# WORK REQUEST
Only an exact copy belongs in the answer: the line with "Task: Click the next artboard arrow icon" and every line after it through the end of the records, pictures left out.

━━ PROVIDED DATA ━━

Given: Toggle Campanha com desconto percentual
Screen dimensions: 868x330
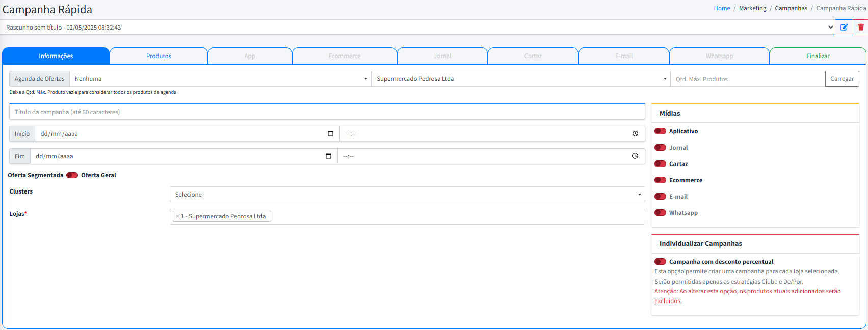Looking at the screenshot, I should pos(660,262).
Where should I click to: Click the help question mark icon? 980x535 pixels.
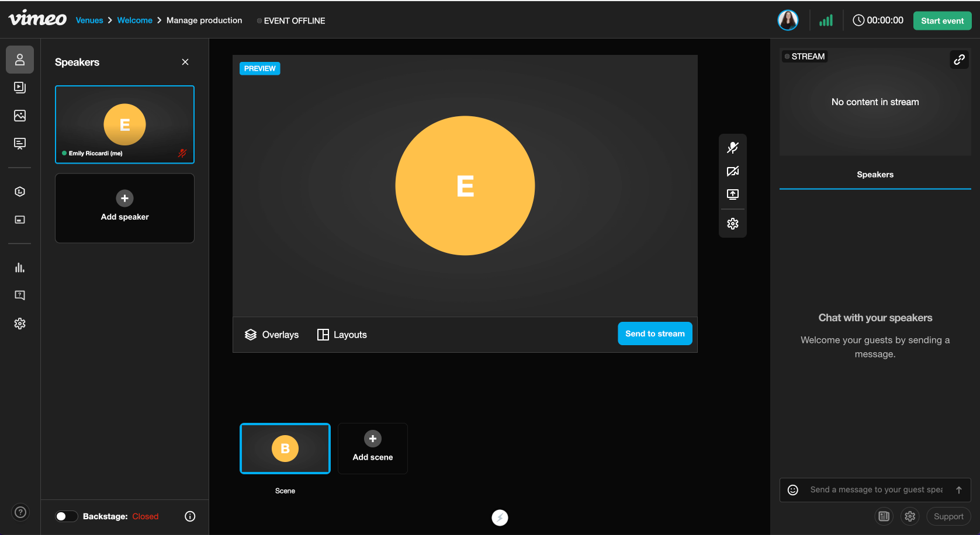tap(20, 512)
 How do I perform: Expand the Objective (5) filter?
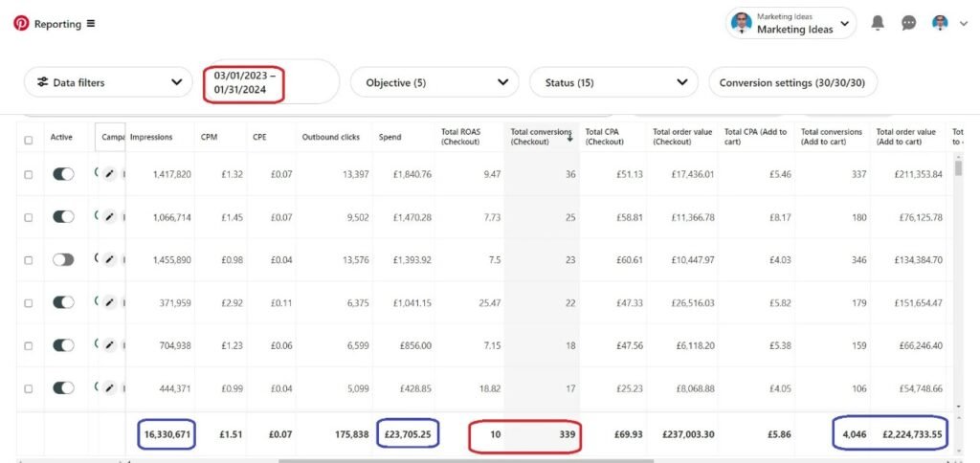tap(434, 82)
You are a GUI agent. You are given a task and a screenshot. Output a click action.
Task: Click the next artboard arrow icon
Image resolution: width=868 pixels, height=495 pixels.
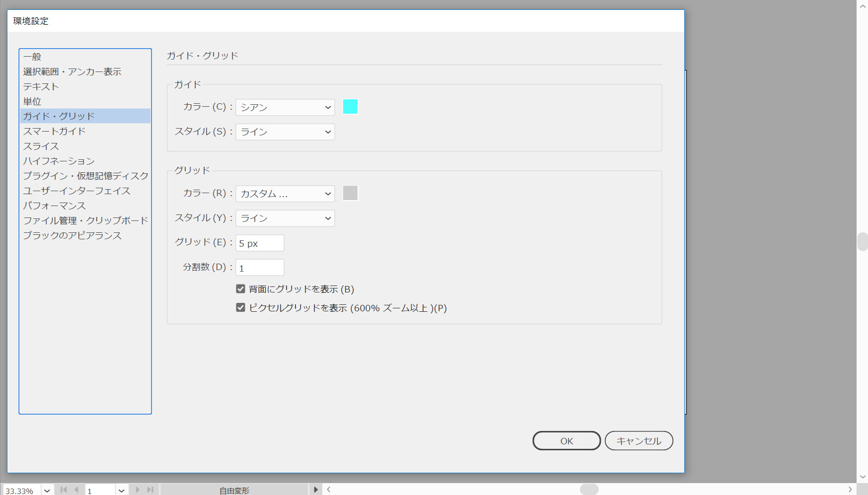pyautogui.click(x=138, y=490)
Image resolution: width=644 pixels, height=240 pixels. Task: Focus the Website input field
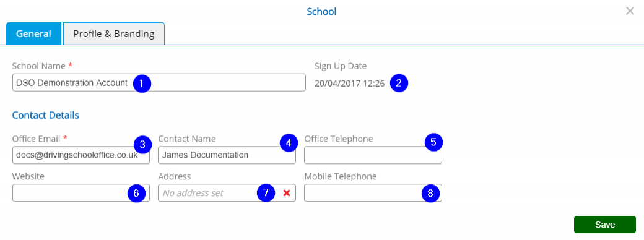[81, 193]
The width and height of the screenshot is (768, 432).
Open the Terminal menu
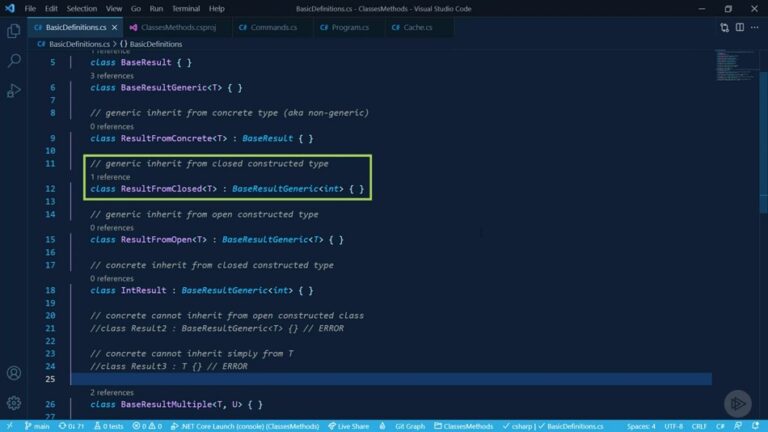tap(185, 8)
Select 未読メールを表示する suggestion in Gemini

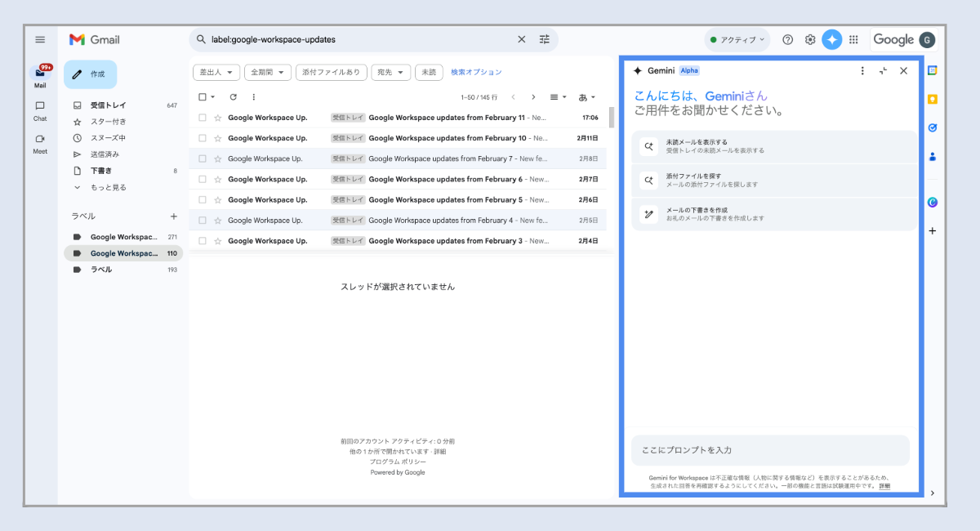pyautogui.click(x=774, y=146)

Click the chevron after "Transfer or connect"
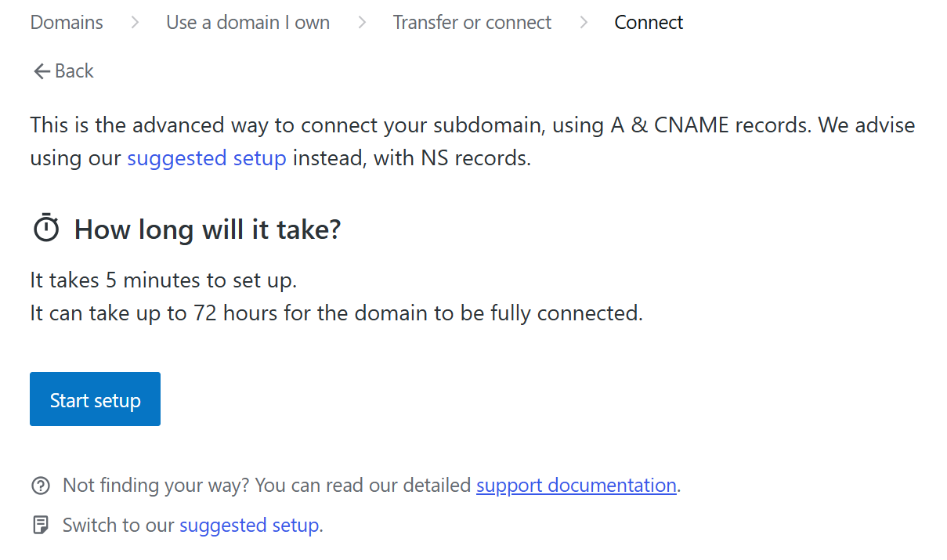(x=584, y=23)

━━━

# TASK RESULT
Task: Click the next artboard arrow icon
Image resolution: width=868 pixels, height=495 pixels.
pyautogui.click(x=138, y=490)
Image resolution: width=644 pixels, height=240 pixels. Task: Focus the Website input field
[81, 193]
The width and height of the screenshot is (768, 432).
Open the Terminal menu
tap(185, 8)
Select 未読メールを表示する suggestion in Gemini

pyautogui.click(x=774, y=146)

Click the chevron after "Transfer or connect"
(x=584, y=23)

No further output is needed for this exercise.